The latest salvo in Europe's ice cream wars is enough to melt an American lawyer's litigious heart. Mars Inc., the U.S. candymaker, won a decision on Mar. 11 from the European Commission that Unilever PLC was unfairly hogging the Irish ice-cream market. Mars may now sue the Anglo-Dutch giant for damages in Ireland's national court. And it could ask for as much as $1 billion.

Mars ought to go for it. The prospect of a billion-dollar award, paid by a powerful company to a struggling rival, is just what Europe needs to push business toward free competition. Given that monopolistic practices are more the exception than the rule, a few knock-down, drag-out legal confrontations could work wonders. "More companies should be doing it," says an antitrust lawyer with a white-shoe firm in New York.

FREE FREEZERS. Complaining to Brussels is the usual course when big companies force consumers to buy goods at a certain place and price. In the ice-cream case, Unilever must stop giving free freezers to Irish retailers on condition they stock only Unilever ice cream--a decision the company is appealing. But while the EC has become more aggressive, litigation would radically raise the stakes for offenders.

By tradition, Europeans prefer arbitration to court battles, and the clubby business community eschews open hostility. With antitrust gripes, it's simply cheaper to go to Brussels. For $25,000 or so, the EC's competition office will gather evidence, make a decision, and sanction or fine the offender. Lawsuits, by contrast, usually start in the six figures--prohibitive for an upstart challenging a bigfoot. In the U.S., damage awards are determined by a jury, and a company can collect triple damages for lost business. In Europe, a judge rules on the value of the missed opportunity. Plaintiffs collect only that amount.

But the anti-lawsuit culture is gradually changing. "It's more in the consciousness of companies and their lawyers that they have private remedies before national courts," says Alasdair Bell, an antitrust lawyer with White & Case in Brussels. As Germany deregulates its telecom industry, phone companies are using lawsuits to scrap for market share. Britain's First Telecom, an upstart challenger to giant Deutsche Telekom, sued the former monopoly after DT ran a one-time ad questioning First Telecom's quality--a no-no under German law.

DT never repeated the ad, and the lawsuit generated good publicity for First Telecom. "The downside is that once you punch the big elephant," says First Telecom Managing Director Bernhard Pussel, "he gets extremely nasty." Pussel says DT's legal department now dashes off notices weekly, mainly for breaking advertising law by claiming to be cheaper.

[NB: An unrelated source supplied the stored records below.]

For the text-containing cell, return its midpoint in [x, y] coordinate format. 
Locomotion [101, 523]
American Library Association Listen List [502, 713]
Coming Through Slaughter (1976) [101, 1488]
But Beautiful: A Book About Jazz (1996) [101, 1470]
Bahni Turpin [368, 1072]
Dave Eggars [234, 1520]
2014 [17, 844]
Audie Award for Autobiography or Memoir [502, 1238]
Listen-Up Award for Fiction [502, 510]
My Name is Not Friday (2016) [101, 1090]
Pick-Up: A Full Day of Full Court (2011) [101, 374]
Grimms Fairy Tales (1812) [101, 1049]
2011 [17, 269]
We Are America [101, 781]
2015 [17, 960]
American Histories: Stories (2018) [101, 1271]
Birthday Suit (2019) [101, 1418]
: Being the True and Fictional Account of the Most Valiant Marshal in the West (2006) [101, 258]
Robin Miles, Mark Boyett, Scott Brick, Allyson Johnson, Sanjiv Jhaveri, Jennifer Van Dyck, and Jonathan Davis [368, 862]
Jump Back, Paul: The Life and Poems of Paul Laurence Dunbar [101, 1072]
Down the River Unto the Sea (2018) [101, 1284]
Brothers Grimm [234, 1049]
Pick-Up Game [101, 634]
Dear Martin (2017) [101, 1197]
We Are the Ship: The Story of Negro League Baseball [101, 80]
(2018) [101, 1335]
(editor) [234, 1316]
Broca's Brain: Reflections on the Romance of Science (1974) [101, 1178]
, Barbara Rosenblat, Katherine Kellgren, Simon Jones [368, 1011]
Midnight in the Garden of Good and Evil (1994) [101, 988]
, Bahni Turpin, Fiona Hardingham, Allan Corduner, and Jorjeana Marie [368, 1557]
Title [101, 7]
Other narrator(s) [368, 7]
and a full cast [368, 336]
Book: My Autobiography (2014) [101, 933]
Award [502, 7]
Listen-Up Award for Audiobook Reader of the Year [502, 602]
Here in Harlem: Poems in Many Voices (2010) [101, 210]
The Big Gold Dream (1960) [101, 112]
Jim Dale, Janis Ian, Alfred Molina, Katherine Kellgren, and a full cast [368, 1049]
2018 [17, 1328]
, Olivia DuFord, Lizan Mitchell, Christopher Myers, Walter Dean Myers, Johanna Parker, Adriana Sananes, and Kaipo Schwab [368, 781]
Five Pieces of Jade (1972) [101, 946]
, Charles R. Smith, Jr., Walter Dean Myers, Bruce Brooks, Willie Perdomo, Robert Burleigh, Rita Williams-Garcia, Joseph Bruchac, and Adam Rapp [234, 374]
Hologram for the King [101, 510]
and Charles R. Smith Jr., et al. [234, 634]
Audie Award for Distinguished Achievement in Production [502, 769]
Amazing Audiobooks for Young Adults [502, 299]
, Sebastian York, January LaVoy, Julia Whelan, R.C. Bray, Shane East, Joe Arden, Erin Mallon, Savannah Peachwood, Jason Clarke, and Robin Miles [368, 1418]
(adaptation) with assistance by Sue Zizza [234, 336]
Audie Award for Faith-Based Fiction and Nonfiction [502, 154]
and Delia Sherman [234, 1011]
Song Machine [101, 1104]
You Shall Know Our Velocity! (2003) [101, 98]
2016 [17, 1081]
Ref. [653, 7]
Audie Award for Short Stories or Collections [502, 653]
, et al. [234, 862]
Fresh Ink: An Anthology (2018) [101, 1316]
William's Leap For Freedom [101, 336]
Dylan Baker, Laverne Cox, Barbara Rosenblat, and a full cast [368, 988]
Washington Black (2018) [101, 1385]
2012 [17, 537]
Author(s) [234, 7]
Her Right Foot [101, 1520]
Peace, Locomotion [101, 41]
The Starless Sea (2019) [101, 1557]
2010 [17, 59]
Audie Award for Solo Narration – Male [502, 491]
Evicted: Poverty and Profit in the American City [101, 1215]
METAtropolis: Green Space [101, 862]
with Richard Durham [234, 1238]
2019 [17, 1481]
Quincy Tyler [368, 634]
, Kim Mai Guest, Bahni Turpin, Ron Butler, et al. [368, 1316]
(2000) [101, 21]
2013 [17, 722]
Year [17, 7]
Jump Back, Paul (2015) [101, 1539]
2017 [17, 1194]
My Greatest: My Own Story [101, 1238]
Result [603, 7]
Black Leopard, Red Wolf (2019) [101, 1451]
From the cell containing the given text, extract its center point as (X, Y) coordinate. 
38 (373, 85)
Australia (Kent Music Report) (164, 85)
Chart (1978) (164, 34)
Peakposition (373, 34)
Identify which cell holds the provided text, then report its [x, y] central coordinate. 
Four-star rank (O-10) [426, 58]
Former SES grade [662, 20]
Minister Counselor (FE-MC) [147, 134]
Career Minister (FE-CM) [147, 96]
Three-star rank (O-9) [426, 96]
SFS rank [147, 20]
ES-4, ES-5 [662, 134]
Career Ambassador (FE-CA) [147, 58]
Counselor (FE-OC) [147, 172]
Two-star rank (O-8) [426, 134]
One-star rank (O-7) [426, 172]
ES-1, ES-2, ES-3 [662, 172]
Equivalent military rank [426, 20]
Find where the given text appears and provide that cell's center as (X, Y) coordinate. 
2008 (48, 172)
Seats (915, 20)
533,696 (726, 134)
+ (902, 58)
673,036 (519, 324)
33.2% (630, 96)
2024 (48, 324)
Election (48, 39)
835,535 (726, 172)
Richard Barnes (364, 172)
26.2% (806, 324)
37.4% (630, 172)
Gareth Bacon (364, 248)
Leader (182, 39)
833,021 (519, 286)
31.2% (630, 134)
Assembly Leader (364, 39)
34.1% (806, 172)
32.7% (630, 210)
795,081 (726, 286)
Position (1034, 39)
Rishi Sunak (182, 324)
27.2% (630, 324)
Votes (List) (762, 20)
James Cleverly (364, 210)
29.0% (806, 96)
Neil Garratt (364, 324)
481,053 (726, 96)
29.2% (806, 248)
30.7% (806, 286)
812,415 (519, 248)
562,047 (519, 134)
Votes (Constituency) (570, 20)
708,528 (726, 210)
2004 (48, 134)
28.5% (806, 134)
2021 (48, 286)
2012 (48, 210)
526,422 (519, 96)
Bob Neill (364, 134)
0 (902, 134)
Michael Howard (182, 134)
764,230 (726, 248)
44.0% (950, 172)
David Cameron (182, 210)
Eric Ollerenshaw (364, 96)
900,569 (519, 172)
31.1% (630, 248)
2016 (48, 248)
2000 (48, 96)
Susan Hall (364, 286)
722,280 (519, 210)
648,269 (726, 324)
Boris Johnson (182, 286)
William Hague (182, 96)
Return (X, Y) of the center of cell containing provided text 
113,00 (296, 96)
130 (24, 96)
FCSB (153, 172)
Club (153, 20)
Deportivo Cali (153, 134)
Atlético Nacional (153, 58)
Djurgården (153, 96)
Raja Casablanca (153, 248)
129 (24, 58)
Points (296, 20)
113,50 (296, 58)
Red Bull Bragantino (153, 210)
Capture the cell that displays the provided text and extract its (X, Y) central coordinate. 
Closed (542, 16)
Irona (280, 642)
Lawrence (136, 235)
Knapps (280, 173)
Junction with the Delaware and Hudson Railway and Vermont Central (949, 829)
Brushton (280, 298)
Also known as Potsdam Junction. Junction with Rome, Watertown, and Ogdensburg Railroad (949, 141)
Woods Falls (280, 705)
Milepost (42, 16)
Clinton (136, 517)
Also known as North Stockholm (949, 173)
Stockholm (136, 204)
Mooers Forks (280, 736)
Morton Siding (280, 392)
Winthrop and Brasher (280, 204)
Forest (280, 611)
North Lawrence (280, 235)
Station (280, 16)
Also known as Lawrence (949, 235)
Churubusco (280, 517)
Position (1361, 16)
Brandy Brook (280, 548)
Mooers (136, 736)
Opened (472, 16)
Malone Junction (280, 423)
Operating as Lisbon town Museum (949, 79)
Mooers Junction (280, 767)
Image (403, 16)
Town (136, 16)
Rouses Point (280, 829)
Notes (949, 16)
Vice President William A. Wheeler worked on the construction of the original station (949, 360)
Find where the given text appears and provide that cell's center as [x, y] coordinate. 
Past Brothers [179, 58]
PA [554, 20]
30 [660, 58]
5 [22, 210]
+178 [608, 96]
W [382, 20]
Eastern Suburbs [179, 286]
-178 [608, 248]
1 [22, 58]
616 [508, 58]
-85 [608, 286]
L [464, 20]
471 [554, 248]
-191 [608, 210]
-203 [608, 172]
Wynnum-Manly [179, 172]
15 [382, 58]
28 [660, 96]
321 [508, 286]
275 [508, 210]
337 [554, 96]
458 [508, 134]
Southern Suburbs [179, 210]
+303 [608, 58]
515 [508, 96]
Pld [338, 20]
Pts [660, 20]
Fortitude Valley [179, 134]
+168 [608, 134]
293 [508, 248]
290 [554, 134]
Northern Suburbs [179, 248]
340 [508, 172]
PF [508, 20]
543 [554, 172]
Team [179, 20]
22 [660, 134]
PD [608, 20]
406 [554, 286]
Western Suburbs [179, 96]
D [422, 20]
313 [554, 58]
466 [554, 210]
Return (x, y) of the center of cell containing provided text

Despite such hassles, the EC urges more cooperation between Brussels, the courts, and national regulators. The commission also has hinted that it will hike fines on companies that break competition laws. Although the EC technically can dock a violator 10% of annual global turnover, it never has done so. And it never has awarded damages to a victim. That's why a thumping private lawsuit could set a healthy precedent.